[Opening Provided entries section]
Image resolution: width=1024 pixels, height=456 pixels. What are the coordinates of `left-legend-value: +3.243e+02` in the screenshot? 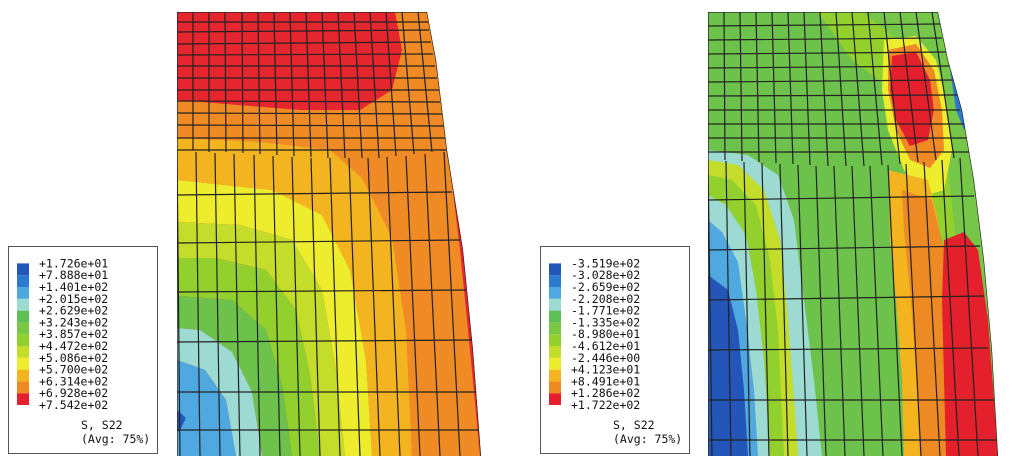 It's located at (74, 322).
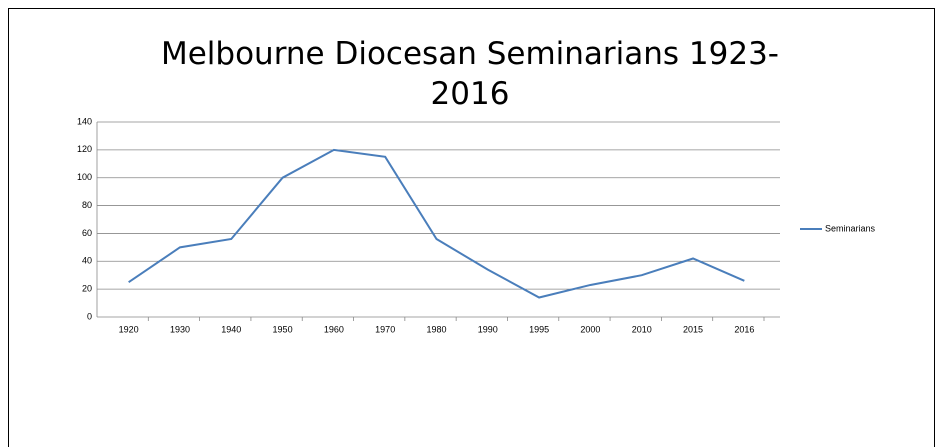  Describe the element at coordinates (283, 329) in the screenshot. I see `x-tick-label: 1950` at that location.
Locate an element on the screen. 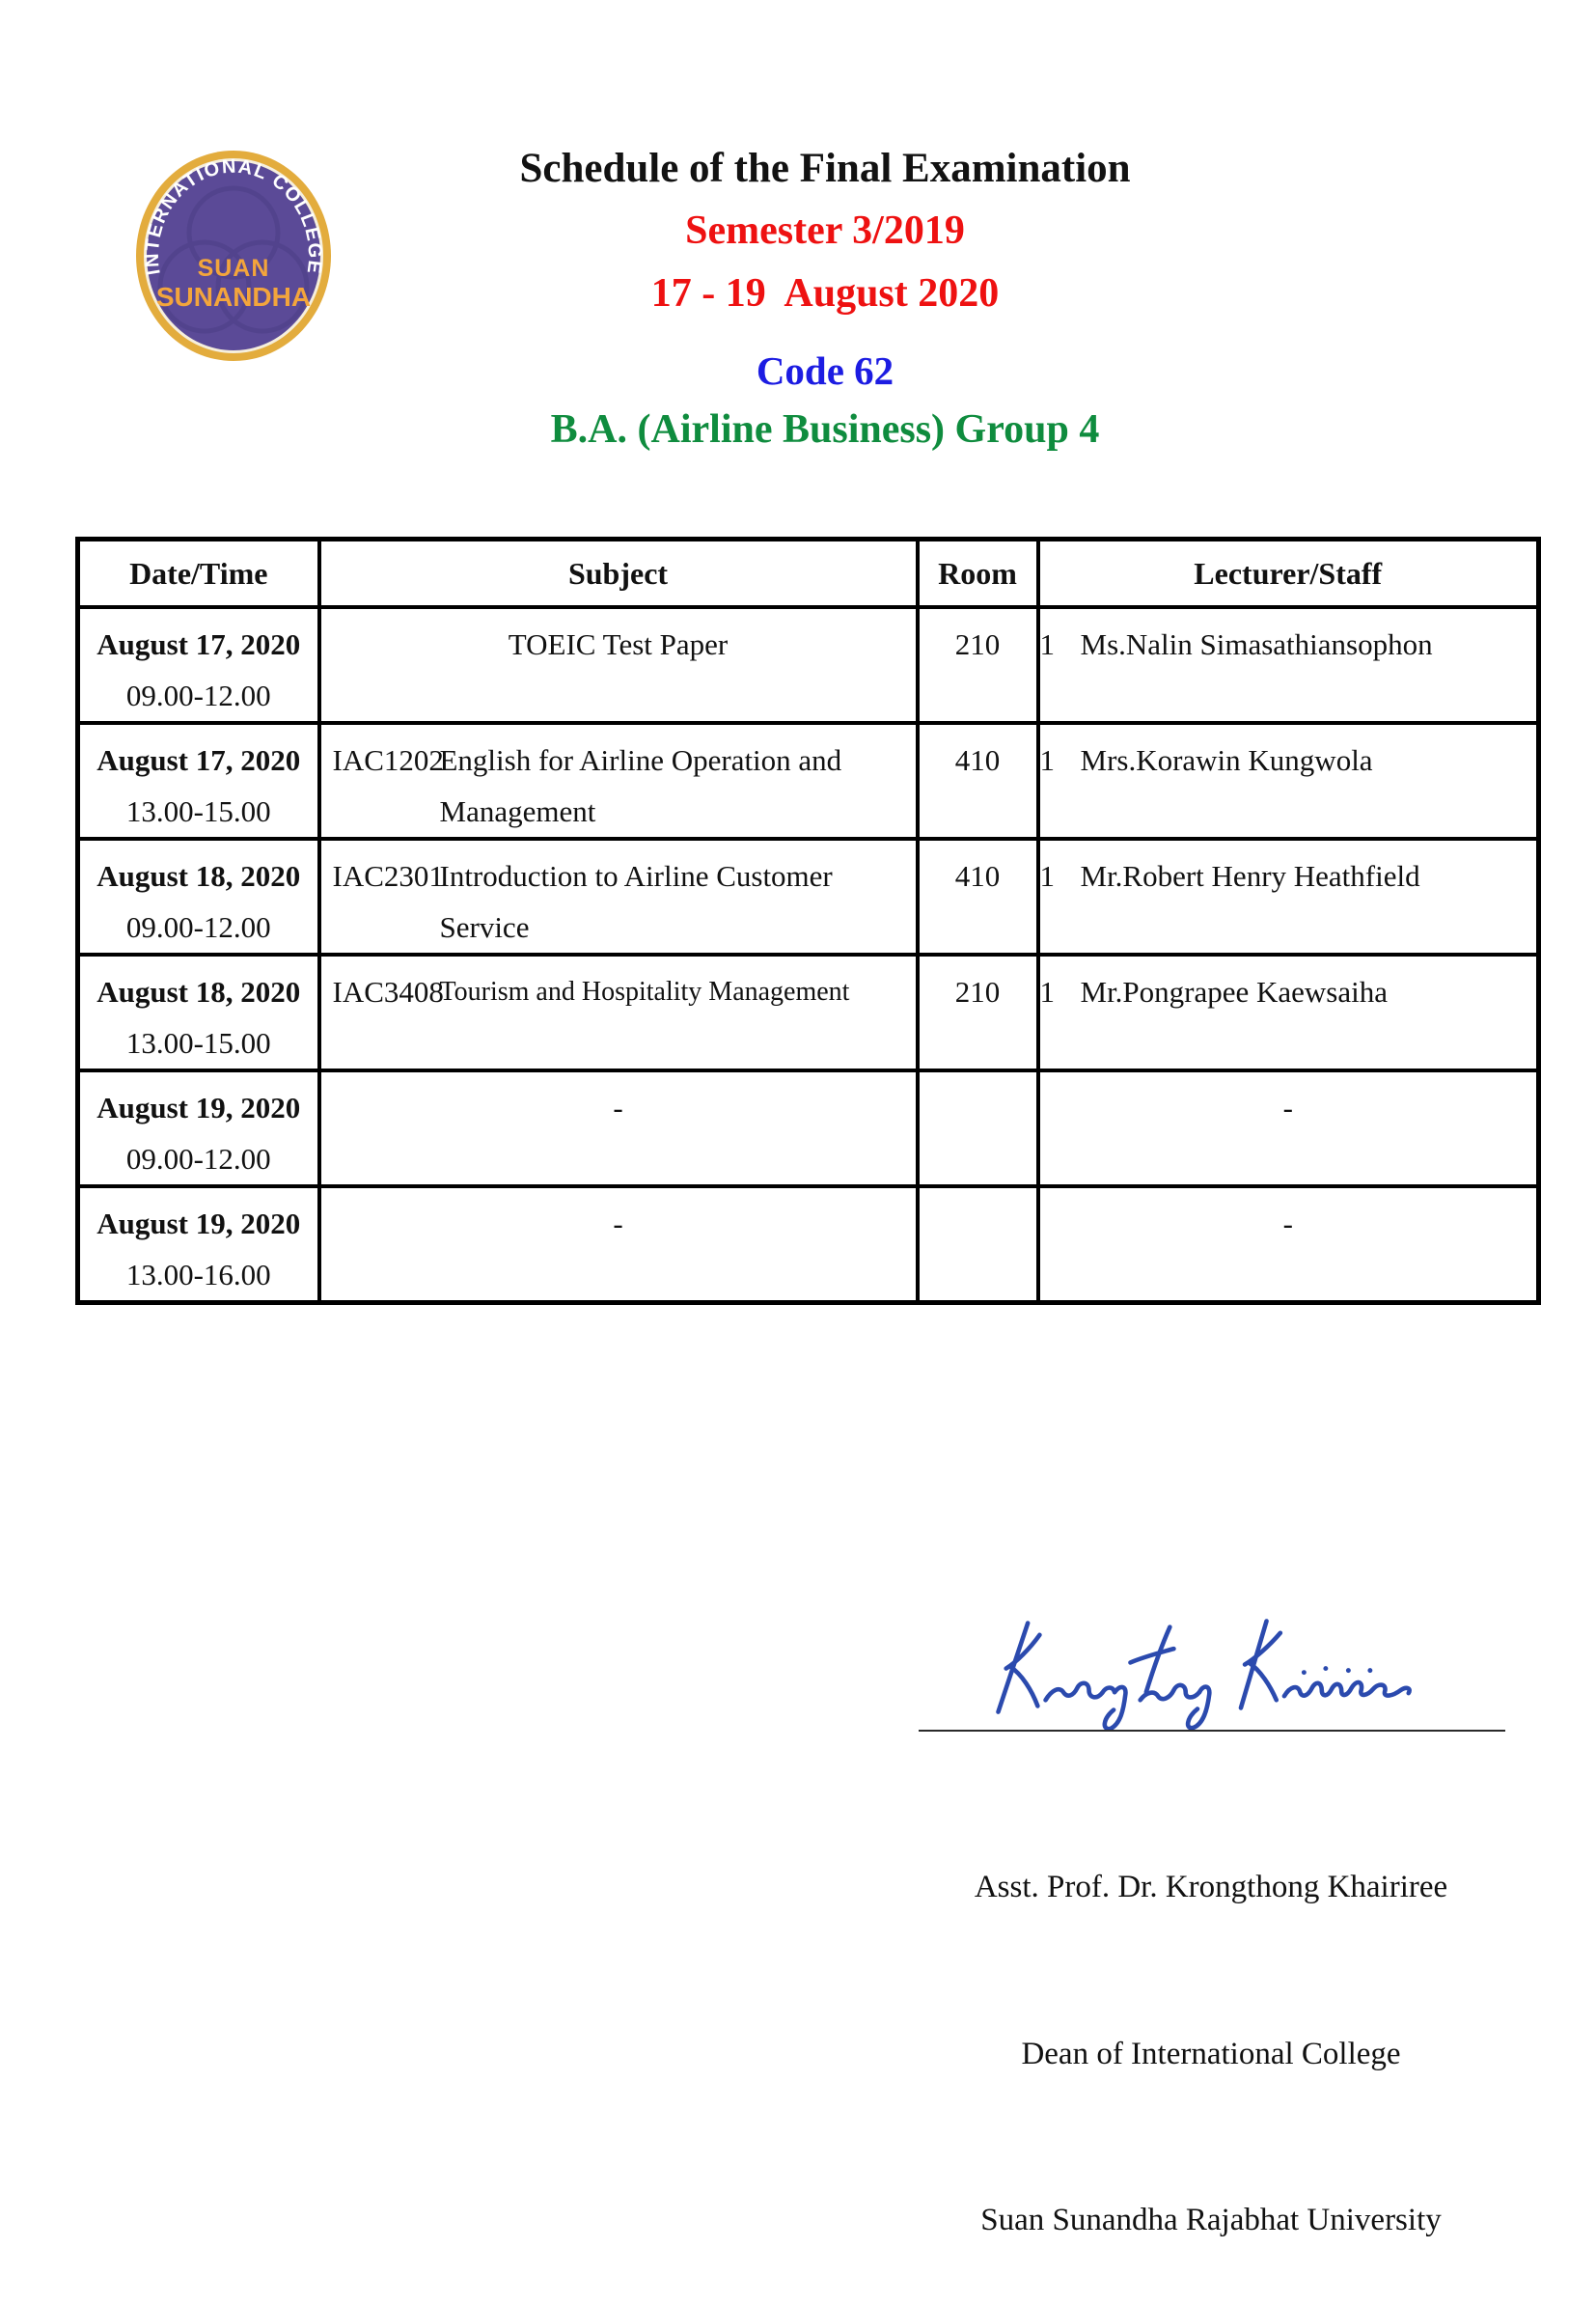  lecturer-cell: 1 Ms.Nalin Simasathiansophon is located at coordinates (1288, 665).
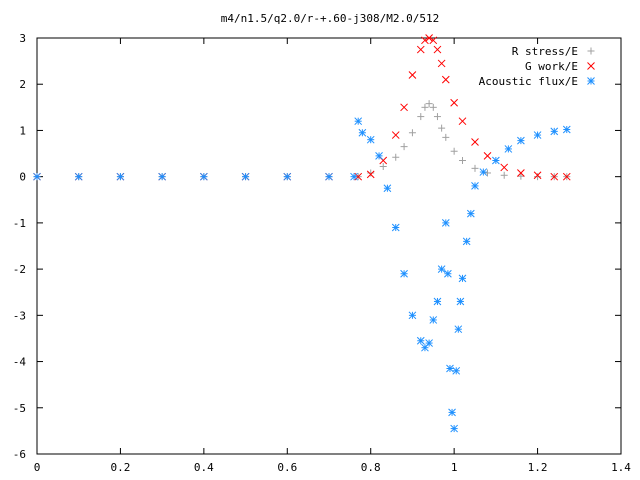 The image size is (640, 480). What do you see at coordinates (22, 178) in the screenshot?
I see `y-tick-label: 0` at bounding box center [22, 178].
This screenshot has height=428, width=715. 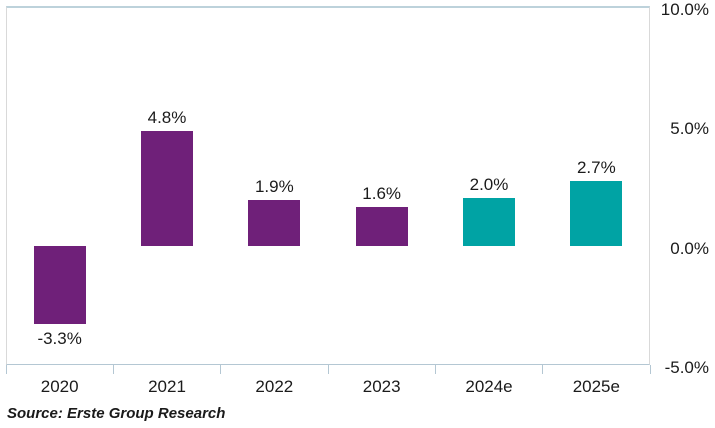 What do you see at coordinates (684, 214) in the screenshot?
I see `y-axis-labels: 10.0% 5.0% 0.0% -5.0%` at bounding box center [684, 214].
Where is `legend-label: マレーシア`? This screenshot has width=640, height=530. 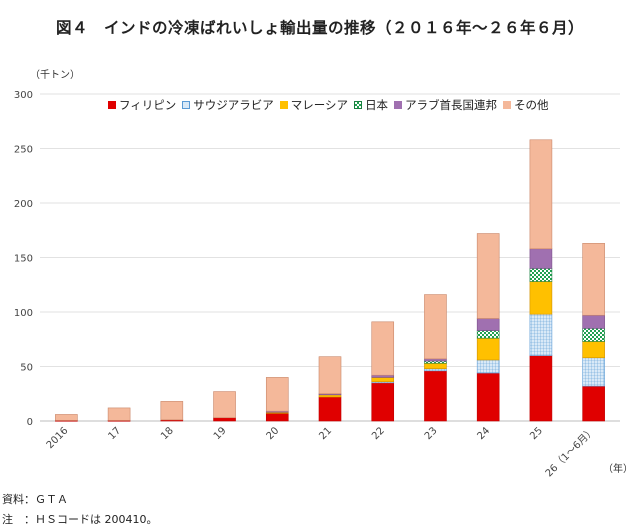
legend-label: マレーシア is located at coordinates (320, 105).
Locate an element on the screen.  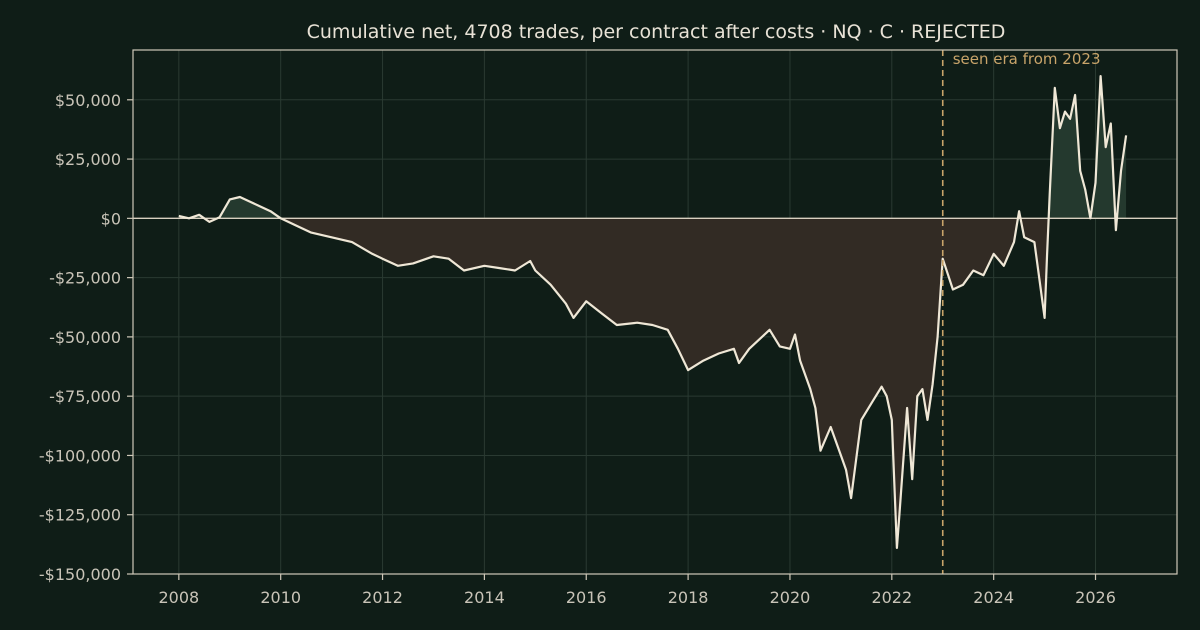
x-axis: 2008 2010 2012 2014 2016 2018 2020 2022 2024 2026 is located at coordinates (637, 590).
[Closing Provided entries section]
Task goal:
Write the material from the line with "has width=640, height=530." through the end as a JSON list of strings, one string per line, with blank lines dropped. Leave the pictures out.

Response to this task:
[
  "Where is `legend-label: マレーシア`? This screenshot has width=640, height=530. ",
  "legend-label: マレーシア is located at coordinates (320, 105).",
  "Locate an element on the screen.  ",
  "x-axis: 2008 2010 2012 2014 2016 2018 2020 2022 2024 2026 is located at coordinates (637, 590)."
]